Ensemble learning with explainable AI for improved heart disease prediction based on multiple datasets.
Journal:
Scientific reports
PMID:
40263348
Abstract
Heart disease is one of the leading causes of death worldwide. Predicting and detecting heart disease early is crucial, as it allows medical professionals to take appropriate and necessary actions at earlier stages. Healthcare professionals can diagnose cardiac conditions more accurately by applying machine learning technology. This study aimed to enhance heart disease prediction using stacking and voting ensemble methods. Fifteen base models were trained on two different heart disease datasets. After evaluating various combinations, six base models were pipelined to develop ensemble models employing a meta-model (stacking) and a majority vote (voting). The performance of the stacking and voting models was compared to that of the individual base models. To ensure the robustness of the performance evaluation, we conducted a statistical analysis using the Friedman aligned ranks test and Holm post-hoc pairwise comparisons.
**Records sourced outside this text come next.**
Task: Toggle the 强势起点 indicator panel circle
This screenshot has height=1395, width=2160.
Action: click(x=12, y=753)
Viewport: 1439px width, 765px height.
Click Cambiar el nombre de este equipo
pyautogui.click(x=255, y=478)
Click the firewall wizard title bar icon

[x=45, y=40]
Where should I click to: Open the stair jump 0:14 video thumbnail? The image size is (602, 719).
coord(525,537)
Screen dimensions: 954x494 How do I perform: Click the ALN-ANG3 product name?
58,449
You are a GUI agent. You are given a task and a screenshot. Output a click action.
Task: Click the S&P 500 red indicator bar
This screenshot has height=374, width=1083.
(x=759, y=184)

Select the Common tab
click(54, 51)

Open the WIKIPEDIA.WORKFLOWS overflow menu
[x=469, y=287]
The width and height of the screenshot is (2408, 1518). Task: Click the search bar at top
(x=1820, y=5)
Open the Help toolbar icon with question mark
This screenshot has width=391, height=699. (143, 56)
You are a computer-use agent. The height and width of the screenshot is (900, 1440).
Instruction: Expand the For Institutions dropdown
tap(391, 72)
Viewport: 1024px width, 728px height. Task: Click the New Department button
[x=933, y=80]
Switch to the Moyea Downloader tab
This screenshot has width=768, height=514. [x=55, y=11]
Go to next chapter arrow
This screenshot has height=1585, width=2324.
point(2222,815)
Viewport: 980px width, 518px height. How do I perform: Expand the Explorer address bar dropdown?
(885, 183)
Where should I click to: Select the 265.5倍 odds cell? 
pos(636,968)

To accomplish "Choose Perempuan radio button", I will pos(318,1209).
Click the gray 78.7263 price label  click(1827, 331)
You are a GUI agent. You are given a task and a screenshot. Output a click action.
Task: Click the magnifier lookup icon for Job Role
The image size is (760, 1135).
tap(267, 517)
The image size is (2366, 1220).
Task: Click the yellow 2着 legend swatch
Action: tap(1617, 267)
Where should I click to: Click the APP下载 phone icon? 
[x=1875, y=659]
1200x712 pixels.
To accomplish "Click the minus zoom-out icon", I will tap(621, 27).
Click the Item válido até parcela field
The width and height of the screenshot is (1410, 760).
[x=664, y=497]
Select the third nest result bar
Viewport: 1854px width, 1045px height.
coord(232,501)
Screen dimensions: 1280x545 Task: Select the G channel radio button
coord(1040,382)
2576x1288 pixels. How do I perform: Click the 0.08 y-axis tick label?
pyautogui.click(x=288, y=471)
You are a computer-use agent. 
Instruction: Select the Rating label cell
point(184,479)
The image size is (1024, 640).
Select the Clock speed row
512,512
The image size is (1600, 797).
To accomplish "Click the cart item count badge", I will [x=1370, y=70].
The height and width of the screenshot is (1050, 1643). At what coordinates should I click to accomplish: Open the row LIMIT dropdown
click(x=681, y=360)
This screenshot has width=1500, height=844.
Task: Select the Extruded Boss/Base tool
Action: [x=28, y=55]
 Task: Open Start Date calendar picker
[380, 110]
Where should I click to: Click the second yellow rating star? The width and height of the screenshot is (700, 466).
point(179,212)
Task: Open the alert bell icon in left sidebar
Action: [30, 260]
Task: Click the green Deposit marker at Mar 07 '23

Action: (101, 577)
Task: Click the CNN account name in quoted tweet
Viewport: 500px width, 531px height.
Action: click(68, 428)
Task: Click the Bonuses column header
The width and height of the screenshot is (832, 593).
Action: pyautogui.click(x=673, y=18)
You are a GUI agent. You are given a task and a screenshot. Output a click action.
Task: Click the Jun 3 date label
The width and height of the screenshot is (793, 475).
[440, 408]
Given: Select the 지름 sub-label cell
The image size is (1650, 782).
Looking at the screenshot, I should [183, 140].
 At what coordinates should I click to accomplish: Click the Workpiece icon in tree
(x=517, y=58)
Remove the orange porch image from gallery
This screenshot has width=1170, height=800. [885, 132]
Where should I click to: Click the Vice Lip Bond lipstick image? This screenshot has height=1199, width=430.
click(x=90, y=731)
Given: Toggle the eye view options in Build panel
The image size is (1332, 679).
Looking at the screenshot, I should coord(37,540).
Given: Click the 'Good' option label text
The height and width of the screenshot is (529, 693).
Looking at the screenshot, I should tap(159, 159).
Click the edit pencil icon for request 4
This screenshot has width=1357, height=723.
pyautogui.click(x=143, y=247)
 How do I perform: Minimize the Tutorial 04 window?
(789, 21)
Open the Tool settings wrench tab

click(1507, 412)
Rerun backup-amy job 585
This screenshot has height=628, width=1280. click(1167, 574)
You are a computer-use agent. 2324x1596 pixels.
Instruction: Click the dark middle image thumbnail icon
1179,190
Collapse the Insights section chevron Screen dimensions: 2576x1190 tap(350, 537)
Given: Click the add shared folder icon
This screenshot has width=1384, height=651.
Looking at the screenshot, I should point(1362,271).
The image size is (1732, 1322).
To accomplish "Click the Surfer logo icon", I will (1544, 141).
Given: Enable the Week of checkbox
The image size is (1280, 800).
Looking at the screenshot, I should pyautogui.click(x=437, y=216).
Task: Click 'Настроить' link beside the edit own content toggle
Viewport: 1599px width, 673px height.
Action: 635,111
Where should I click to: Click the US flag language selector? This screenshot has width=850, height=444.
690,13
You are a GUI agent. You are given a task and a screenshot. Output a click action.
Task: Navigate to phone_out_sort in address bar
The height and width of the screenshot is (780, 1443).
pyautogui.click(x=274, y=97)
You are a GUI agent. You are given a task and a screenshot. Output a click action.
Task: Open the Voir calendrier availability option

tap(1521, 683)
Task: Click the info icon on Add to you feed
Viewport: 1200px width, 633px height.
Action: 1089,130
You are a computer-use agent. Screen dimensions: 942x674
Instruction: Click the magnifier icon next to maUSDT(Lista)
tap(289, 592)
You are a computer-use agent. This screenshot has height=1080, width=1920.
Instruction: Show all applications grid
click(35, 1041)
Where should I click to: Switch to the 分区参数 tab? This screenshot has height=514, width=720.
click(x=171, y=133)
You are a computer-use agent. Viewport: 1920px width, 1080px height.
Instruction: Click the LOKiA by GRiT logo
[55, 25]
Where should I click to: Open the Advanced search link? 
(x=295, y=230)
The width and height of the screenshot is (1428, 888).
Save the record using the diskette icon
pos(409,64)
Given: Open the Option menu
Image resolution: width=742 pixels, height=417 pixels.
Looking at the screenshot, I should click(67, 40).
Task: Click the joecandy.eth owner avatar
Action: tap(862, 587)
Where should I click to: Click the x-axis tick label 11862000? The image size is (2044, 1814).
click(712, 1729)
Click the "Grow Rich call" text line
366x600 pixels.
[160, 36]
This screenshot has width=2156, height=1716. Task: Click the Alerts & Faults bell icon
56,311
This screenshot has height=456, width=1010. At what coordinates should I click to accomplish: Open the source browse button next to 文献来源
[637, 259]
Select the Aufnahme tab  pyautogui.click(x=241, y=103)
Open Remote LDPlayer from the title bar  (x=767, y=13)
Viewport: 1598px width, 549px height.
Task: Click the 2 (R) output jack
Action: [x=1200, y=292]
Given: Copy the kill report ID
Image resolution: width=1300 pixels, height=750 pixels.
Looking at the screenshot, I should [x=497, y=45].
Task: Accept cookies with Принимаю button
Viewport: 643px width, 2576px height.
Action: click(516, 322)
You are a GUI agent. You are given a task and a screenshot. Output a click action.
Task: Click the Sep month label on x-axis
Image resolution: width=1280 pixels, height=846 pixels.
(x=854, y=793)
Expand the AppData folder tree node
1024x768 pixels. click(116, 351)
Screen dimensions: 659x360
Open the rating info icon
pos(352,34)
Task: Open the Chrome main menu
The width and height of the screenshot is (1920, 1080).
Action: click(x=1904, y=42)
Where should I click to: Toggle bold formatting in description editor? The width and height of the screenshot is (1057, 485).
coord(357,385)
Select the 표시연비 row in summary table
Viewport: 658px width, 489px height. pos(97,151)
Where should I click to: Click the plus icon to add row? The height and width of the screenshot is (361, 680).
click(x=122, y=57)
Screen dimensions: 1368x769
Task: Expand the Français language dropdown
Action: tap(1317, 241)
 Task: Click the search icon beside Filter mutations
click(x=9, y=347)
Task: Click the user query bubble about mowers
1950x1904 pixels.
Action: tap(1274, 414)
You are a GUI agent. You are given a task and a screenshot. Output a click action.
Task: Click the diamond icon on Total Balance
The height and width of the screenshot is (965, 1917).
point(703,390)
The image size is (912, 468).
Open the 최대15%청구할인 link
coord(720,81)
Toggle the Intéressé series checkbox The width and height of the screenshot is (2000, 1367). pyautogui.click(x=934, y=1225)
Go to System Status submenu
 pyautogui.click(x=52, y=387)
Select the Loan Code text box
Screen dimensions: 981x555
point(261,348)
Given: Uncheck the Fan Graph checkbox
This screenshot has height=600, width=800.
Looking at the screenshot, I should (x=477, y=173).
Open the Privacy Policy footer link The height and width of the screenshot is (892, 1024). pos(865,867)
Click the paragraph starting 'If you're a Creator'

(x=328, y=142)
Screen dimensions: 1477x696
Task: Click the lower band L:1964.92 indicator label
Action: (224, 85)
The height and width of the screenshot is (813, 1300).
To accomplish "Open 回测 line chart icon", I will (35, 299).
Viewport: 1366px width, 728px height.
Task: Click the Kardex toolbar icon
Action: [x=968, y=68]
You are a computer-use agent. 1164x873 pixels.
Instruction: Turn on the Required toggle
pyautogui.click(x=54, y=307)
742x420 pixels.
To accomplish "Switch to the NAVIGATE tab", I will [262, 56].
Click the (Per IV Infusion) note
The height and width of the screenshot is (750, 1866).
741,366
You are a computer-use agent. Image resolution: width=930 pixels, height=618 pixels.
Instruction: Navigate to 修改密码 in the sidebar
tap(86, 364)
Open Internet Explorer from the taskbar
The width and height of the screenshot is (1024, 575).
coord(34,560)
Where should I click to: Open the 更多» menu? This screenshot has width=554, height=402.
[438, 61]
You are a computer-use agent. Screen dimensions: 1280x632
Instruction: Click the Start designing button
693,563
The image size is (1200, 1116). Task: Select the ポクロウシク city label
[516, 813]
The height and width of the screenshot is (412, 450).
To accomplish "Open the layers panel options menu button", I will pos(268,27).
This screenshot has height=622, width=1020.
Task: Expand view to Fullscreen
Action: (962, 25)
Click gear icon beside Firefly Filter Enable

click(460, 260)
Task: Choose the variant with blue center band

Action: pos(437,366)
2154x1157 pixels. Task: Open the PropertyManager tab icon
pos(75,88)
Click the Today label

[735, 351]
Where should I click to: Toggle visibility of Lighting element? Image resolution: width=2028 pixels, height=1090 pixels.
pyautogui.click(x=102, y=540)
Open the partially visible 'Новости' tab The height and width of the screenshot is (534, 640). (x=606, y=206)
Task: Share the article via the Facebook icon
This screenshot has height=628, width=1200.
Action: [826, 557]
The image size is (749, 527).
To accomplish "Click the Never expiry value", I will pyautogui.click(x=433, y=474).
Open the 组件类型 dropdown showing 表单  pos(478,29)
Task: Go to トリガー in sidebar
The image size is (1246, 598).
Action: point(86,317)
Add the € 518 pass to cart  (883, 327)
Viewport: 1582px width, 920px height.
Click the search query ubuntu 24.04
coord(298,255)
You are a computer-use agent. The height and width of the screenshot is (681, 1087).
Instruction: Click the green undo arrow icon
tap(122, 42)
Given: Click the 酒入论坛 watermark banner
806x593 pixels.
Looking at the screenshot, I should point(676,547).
The results indicated that the developed ensemble models, particularly stacking, consistently outperformed the other models, achieving higher accuracy and improved predictive outcomes. This rigorous statistical validation emphasised the reliability of the proposed methods. Furthermore, we incorporated explainable AI (XAI) through SHAP analysis to interpret the model predictions, providing transparency and insight into how individual features influence heart disease prediction. These findings suggest that combining the predictions of multiple models through stacking or voting may enhance the performance of heart disease prediction and serve as a valuable tool in clinical decision-making.